- Hangul: 송유인
- Hanja: 宋有仁
- RR: Song Yuin
- MR: Song Yuin

= Song Yu-in =

12th century Goryeo general

Song Yu-in (? – October 18, 1179 (Note: In the Korean calendar (lunisolar), he died on the 16th day of the 9th Lunar month of the 9th year of Myeongjong's reign.)) was a Goryeo military official who served the Goryeo military regime. The son-in-law of military ruler Chŏng Chung-bu, he was killed when Kyŏng Tae-sŭng took control of the government from his father-in-law.

==Biography==
Song Yu-in was the son of a man who died defending Goryeo during the reign of King Injong. Due to his father's death on behalf of the nation, Song Yu-in was granted the rank of executive captain via protected appointment. Song rose through the ranks to become a commander of the Household Bureau of the Crown Prince then general of the guards. He married the ex-wife of a Song dynasty merchant. Despite being from the lowly cheonmin class, Song's wife was wealthy. Song was able to use his wealthy wife's money to bribe the eunuchs and obtained a government post. By the 1170 military coup, Song had achieved the rank of grand general.

Due to Song's connections to the civilian officials, Song was disliked by the other military officials who despised the civilian officials for their treatment of the Goryeo military. After the 1170 Goryeo military coup, Song abandoned his wife and married the daughter of Chŏng Chung-bu, one of the ringleaders of the coup, in order to avoid persecution. Song would be appointed the military commissioner of Sŏbungmyŏn. However, when he was unable to deal with local revolts, he feigned illness and resigned from the role, and was replaced by General U Hakyu.

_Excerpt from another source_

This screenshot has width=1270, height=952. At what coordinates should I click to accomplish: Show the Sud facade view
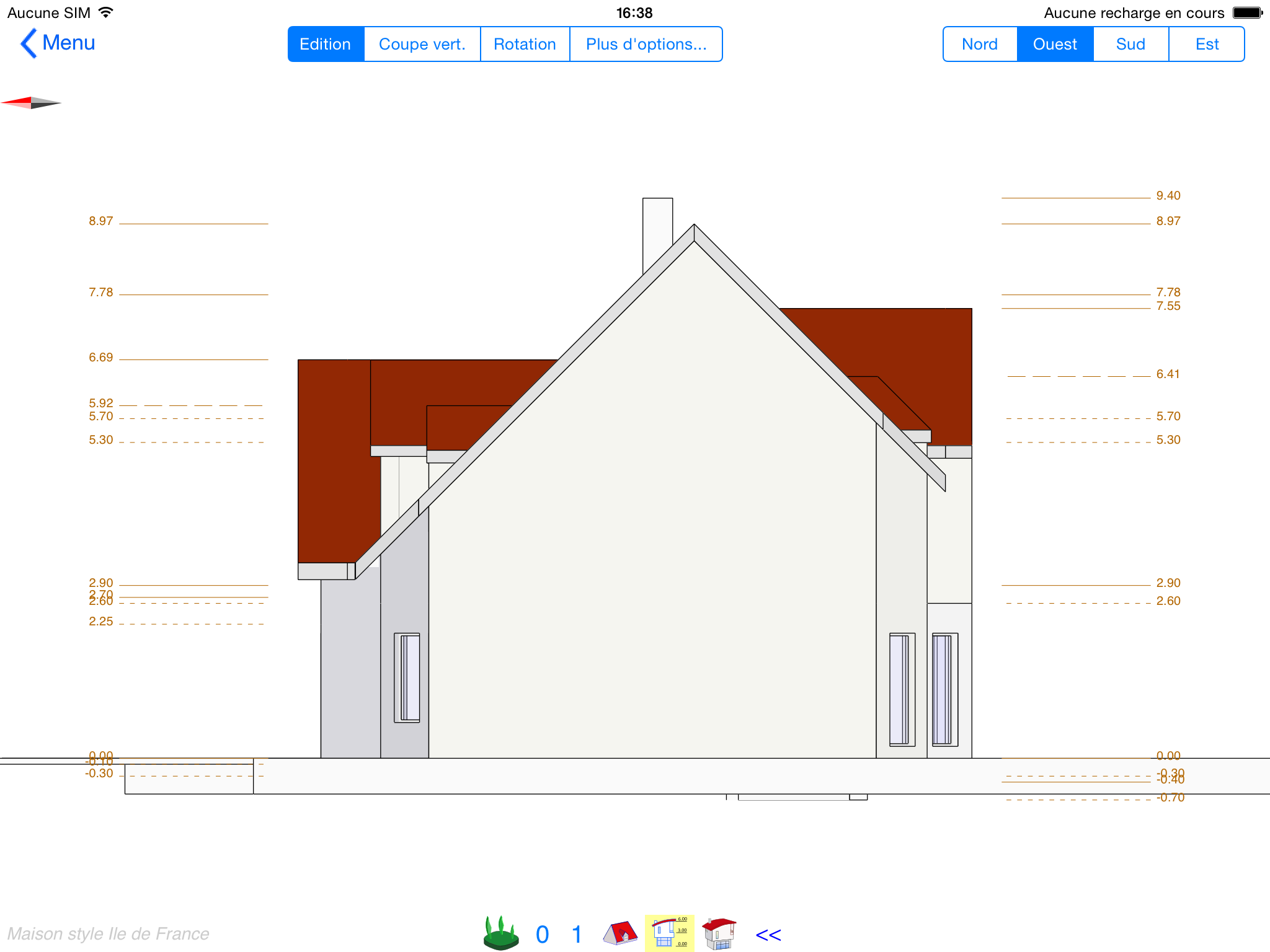click(1130, 44)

On January 23, 1175, Song Yu-in was appointed as vice commissioner of the Security Council and the minister of war. On January 30, Song was replaced as the minister of war by Chin Chun, and Song was appointed as the minister of justice instead. Song would later also be promoted to Assistant Executive in Political Affairs, and by the request of his wife, the daughter of Chŏng Chung-bu, he was promoted to acting Master of Works and Secretariat for State Affairs Vice Director.

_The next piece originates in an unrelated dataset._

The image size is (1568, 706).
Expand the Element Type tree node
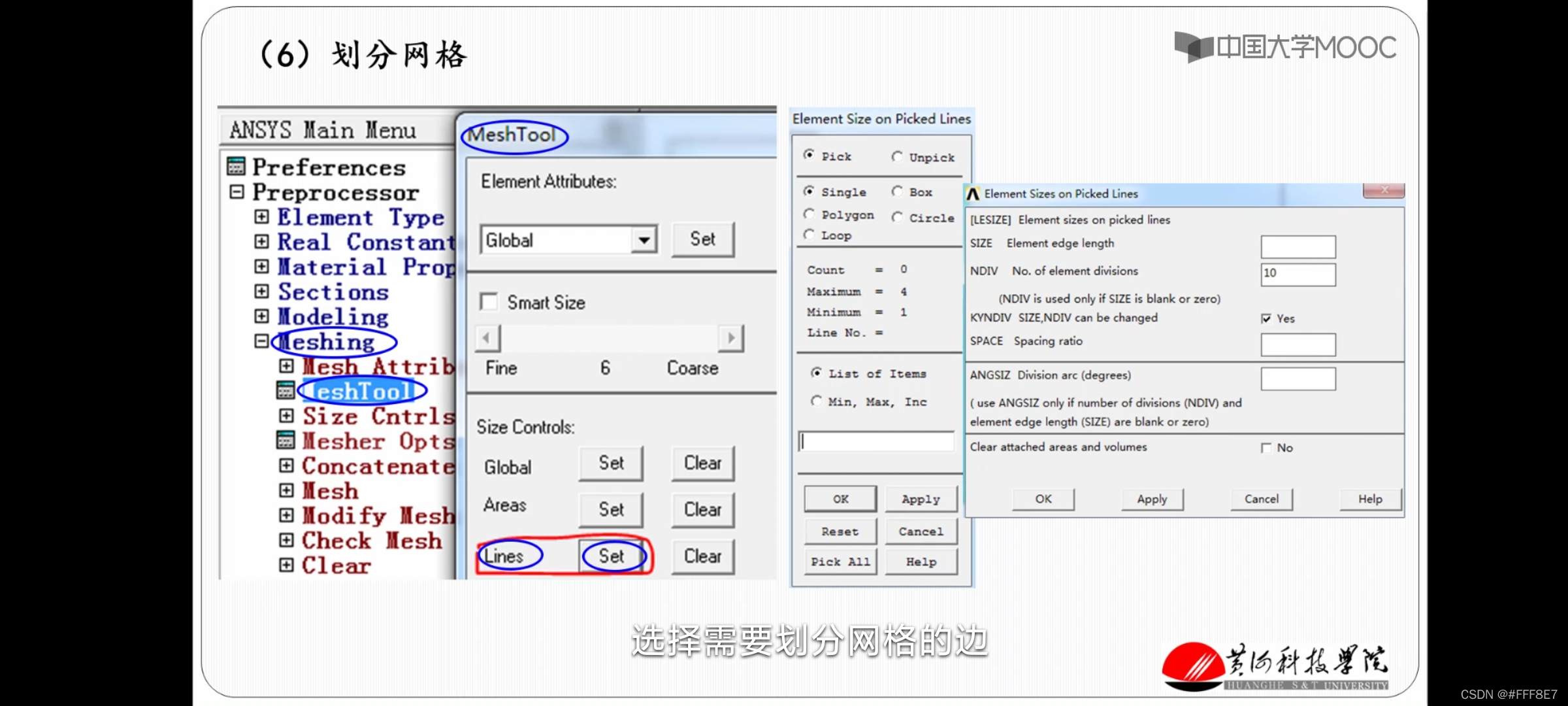[x=261, y=217]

In 1178, when Chŏng retired from his government offices, Song Yu-in was given the office of the Vice-Director of the Chancellery. Song was also given permission from King Myeongjong to use Suchang Palace as Song's own residence. In 1179, he impeached Confucian scholar-officials Mun Kŭk-kyŏm and Han Mun-jun, demoting them from their positions at the Security Council. On October 18, Song and his father-in-law were killed by Kyŏng Tae-sŭng who opposed the rule of Chŏng and his family.